Dwarfs behind dark puzzle posit scientists

Andy Poon
Staff writer

UBC scientists may be a step closer to finding the answer to one of astronomy's most perplexing questions: What is the galaxy made of?

"We may have identified a component of the unknown dark matter in the galaxy -- the 90 per cent of the mass of the galaxy which we thought was invisible," says Prof. Harvey Richer, an astronomer in the Physics and Astronomy Dept.

Research recently released by the four-member team which included Richer and fellow astronomer Asst. Prof. Douglas Scott indicates that ancient white dwarf stars -- the burned-out remains of normal stars like the Sun -- may make up more than half of the invisible dark matter in the Milky Way Galaxy.

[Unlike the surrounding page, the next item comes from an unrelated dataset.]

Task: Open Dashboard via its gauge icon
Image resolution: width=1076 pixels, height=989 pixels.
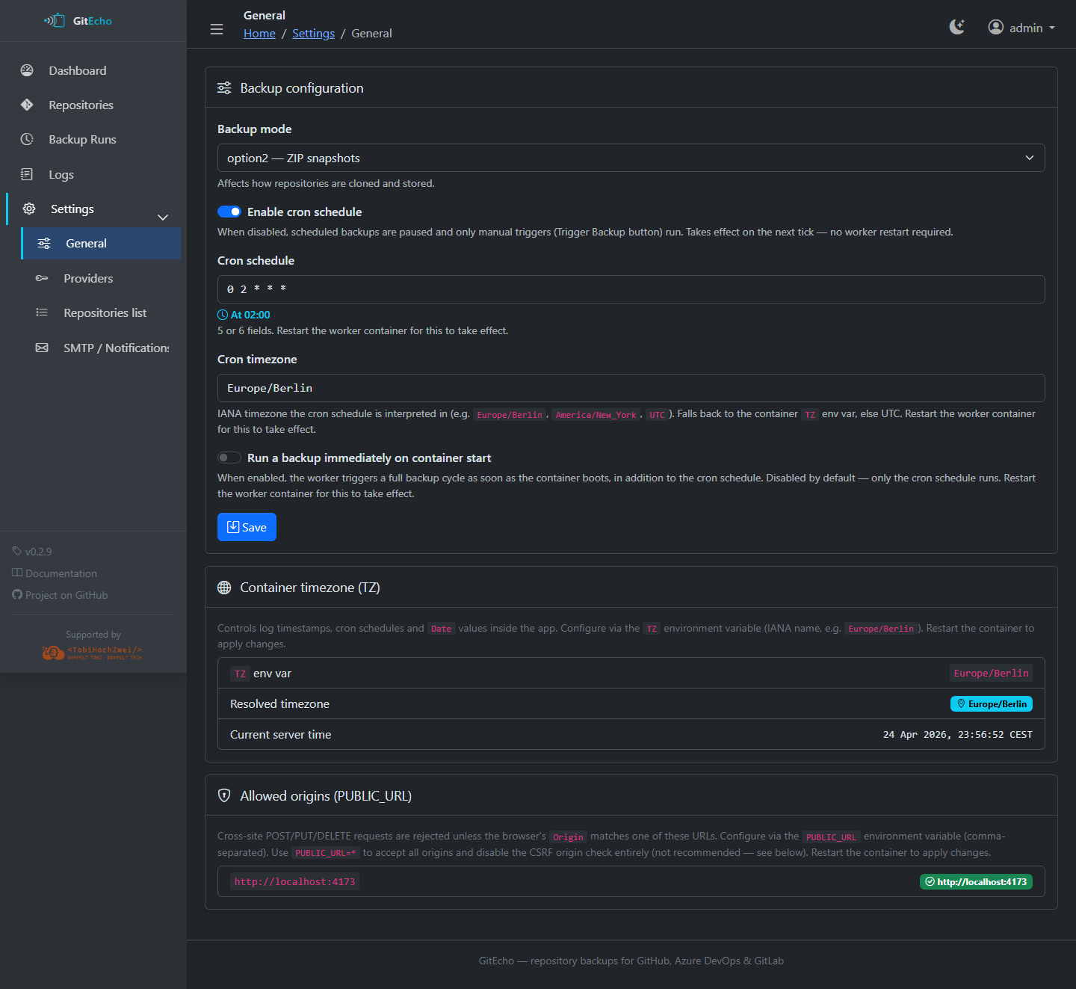Action: (27, 70)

The team of researchers, which also included Rodrigo Ibata from Germany and Roland Gilliland from the Space Telescope Science Institute in Baltimore, arrived at the conclusion after they compared images of the Hubble Deep Field -- the deepest optical image of the sky -- from the Hubble Space Telescope in 1995 and 1997. They found that five objects moved slightly in the foreground between the two images. The scientists believe that the objects may be old white dwarf stars.

"If this picture is correct, there will be an enormous rethinking of how galaxies formed and evolved," says Richer.

In the past, white dwarf stars have been suggested as a possible explanation of the missing matter in the galaxy but this may be the first time anybody has seen them, he says.

The team's results were published in the October issue of The Astrophysical Journal Letters. Meanwhile the team has plans to check their work this December when they will again use the Hubble Space Telescope to look at the same field and see if the previously detected motion in the five objects is confirmed.

A large consortium including astronomers from UBC, Victoria, Princeton University and Germany are also using the Canada-France-Hawaii Telescope in Hawaii to search for more local examples of these ancient white dwarfs.